There's two types of situations that make for ''cringe'' material, I think - those like us, who practice an alternative lifestyle others view as weird, and those people who just have little respect for themselves or those around them. When it comes to unusual but harmless things, like ab/dl, we should practice live and let live, allowing people to do their own thing, but unfortunately human beings tend to be a judgmental race that fears what is different. As for the latter group, I think it's more OK to cringe at people blatantly ignoring the standards of society - for example, a person changing their baby's diaper in the middle of a restaurant, or a person who wears dirty clothes by choice.
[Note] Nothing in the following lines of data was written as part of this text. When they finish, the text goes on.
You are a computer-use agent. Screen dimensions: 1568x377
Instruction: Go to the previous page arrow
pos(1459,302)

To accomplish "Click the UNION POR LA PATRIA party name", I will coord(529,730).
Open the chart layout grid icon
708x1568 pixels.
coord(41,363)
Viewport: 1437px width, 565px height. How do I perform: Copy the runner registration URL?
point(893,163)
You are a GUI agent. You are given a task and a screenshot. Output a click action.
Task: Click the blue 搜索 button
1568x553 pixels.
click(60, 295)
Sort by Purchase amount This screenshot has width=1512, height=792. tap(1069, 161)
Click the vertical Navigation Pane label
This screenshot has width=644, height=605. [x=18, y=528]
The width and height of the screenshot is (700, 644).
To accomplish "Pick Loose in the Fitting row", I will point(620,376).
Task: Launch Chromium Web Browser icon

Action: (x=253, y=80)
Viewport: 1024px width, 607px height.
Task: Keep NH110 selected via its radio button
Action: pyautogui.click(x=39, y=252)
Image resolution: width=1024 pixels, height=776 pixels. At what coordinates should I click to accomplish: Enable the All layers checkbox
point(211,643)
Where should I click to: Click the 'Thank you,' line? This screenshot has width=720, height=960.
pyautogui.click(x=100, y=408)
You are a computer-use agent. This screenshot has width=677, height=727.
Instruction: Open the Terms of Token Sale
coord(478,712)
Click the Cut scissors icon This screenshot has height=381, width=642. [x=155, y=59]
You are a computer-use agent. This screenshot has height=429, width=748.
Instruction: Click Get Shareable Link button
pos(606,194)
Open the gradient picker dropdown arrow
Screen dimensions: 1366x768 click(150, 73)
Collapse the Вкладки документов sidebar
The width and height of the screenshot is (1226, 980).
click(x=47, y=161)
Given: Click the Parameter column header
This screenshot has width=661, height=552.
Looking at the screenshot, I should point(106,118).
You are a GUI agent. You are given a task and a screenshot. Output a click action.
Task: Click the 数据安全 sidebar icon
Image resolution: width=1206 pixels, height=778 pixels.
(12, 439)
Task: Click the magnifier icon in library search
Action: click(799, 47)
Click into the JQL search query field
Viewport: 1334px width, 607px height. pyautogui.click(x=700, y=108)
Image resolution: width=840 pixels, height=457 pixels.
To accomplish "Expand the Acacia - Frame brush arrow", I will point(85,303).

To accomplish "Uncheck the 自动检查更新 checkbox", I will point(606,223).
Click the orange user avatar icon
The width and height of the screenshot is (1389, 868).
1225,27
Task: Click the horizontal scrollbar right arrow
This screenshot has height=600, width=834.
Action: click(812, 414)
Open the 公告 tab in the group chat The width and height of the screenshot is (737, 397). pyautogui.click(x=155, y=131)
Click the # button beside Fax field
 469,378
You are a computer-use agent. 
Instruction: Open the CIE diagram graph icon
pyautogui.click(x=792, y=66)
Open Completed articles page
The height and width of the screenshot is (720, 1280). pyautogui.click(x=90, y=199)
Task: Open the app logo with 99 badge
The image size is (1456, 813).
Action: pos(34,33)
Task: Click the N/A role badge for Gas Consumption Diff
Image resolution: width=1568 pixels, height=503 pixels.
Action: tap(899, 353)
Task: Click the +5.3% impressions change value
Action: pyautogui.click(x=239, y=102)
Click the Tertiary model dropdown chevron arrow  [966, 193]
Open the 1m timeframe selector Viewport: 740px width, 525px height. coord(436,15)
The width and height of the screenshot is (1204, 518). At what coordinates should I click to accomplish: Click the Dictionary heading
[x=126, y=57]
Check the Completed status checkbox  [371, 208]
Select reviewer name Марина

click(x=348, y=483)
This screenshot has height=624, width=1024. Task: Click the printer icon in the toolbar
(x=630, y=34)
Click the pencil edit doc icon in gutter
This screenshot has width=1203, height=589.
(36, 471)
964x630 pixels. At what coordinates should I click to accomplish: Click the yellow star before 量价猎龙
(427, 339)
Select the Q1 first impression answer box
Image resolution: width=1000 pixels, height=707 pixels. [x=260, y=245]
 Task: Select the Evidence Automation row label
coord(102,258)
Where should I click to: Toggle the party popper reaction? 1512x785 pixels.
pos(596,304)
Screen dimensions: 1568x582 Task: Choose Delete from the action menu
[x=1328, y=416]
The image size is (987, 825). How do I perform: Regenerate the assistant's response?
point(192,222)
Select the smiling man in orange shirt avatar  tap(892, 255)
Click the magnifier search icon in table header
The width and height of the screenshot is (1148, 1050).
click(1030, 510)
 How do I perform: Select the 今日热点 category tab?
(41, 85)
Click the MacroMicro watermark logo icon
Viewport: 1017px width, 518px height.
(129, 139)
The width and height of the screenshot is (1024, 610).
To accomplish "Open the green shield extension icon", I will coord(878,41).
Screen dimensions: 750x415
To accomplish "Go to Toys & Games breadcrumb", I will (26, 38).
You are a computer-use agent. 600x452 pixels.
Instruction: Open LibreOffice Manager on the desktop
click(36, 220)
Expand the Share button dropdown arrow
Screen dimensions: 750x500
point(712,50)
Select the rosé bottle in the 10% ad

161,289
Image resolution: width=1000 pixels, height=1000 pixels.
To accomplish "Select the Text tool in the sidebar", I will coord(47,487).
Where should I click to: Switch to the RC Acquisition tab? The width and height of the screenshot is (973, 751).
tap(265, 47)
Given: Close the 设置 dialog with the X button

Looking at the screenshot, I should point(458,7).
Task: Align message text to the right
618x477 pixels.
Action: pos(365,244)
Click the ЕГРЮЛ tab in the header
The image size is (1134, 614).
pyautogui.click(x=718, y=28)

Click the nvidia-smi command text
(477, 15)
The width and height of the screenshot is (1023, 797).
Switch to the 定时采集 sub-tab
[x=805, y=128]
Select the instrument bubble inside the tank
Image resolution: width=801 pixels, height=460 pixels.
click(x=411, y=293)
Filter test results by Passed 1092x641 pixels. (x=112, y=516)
I'm not so sure we need outright ab/dl activism - I do think, however, that it would be beneficial for people to change their attitudes about weirdness and differing sexual practices in general. Whether or not this is possible on a grand scale, I don't know. Perhaps people are genetically programmed in a way to resist difference and see it as ''bad'', as unconducive to our survival as a species. That anyone displaying such traits must not be completely right in the head and unable to function as a normal human being. We ab/dl's, after all, seem to be going completely against what we're supposed to do: we're supposed to grow up, act like adults, and take our places in society. That's how the world functions and keeps going.
Of course, in the end, we use our brains to reason and see that ab/dl or other weirdnesses and kinks are really no big deal in the grand scheme of things. While it would be nice if everyone could do the same, I think it's only to be expected that we will encounter people who do not accept or even quite tolerate these differences. The best we can probably do is to surround ourselves with people who look past our oddnesses and see the person underneath. Life's too short to worry too much about what others think of us.